Exhibitors, however, wanted to maximize their profits, which they could do more readily by projecting a handful of films to hundreds of customers at a time (rather than one at a time) and by charging 25 to 50 cents admission. About a year after the opening of the first Kinetoscope parlor in 1894, showmen such as Louis and Auguste Lumiere, Thomas Armat and Charles Francis Jenkins, and Orville and Woodville Latham (with the assistance of Edison's former assistant, William Dickson) perfected projection devices. These early projection devices were used in vaudeville theaters, legitimate theaters, local town halls, makeshift storefront theaters, fairgrounds, and amusement parks to show films to a mass audience.
With the advent of projection in 1895-1896, motion pictures became the ultimate form of mass consumption. Previously, large audiences had viewed spectacles at the theater, where vaudeville, popular dramas, musical and minstrel shows, classical plays, lectures, and slide-and-lantern shows had been presented to several hundred spectators at a time. But the movies differed significantly from these other forms of entertainment, which depended on either live performance or (in the case of the slide-and-lantern shows) the active involvement of a master of ceremonies who assembled the final program.
Although early exhibitors regularly accompanied movies with live acts, the substance of the movies themselves is mass-produced, prerecorded material that can easily be reproduced by theaters with little or no active participation by the exhibitor. Even though early exhibitors shaped their film programs by mixing films and other entertainments together in whichever way they thought would be most attractive to audiences or by accompanying them with lectures, their creative control remained limited.
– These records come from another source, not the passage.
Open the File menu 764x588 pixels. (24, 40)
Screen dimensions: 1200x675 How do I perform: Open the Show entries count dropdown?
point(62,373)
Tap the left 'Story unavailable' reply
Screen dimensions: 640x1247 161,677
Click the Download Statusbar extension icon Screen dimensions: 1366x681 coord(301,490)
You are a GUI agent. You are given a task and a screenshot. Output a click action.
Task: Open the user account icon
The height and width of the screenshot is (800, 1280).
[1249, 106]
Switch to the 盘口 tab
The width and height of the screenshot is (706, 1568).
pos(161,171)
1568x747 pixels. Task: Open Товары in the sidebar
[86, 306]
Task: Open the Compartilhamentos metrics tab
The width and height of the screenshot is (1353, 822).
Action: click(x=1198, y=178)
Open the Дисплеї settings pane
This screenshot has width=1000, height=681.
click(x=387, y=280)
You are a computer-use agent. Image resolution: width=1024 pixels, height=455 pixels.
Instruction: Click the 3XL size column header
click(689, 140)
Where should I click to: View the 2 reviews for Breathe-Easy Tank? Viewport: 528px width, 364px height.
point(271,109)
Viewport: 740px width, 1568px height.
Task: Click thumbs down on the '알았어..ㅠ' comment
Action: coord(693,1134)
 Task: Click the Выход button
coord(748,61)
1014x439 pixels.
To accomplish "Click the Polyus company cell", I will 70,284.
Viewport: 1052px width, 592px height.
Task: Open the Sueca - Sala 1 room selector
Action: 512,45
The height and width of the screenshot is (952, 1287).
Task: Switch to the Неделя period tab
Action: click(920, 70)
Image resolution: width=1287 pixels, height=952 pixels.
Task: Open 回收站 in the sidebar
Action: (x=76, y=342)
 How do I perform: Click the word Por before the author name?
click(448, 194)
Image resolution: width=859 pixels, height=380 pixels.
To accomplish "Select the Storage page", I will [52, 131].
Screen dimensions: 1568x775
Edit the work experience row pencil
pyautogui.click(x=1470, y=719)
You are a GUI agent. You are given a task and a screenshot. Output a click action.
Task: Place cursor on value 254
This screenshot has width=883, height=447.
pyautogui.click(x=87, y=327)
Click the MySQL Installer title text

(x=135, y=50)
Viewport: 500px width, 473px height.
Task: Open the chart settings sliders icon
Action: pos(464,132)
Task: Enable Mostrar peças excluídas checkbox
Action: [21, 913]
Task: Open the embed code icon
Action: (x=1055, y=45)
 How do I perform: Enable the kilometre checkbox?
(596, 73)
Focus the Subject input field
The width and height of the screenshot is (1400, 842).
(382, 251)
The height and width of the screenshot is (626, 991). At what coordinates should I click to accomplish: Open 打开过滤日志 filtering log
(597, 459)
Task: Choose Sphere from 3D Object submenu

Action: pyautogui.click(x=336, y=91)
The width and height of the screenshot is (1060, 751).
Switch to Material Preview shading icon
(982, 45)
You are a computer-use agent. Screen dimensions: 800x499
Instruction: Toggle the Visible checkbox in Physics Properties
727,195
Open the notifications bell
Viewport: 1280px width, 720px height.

What audiences came to see was the technological marvel of the movies; the lifelike reproduction of the commonplace motion of trains, of waves striking the shore, and of people walking in the street; and the magic made possible by trick photography and the manipulation of the camera.
With the advent of projection, the viewer's relationship with the image was no longer private, as it had been with earlier peepshow devices such as the Kinetoscope and the Mutoscope, which was a similar machine that reproduced motion by means of successive images on individual photographic cards instead of on strips of celluloid. It suddenly became public—an experience that the viewer shared with dozens, scores, and even hundreds of others. At the same time, the image that the spectator looked at expanded from the minuscule peepshow dimensions of 1 or 2 inches (in height) to the life-size proportions of 6 or 9 feet.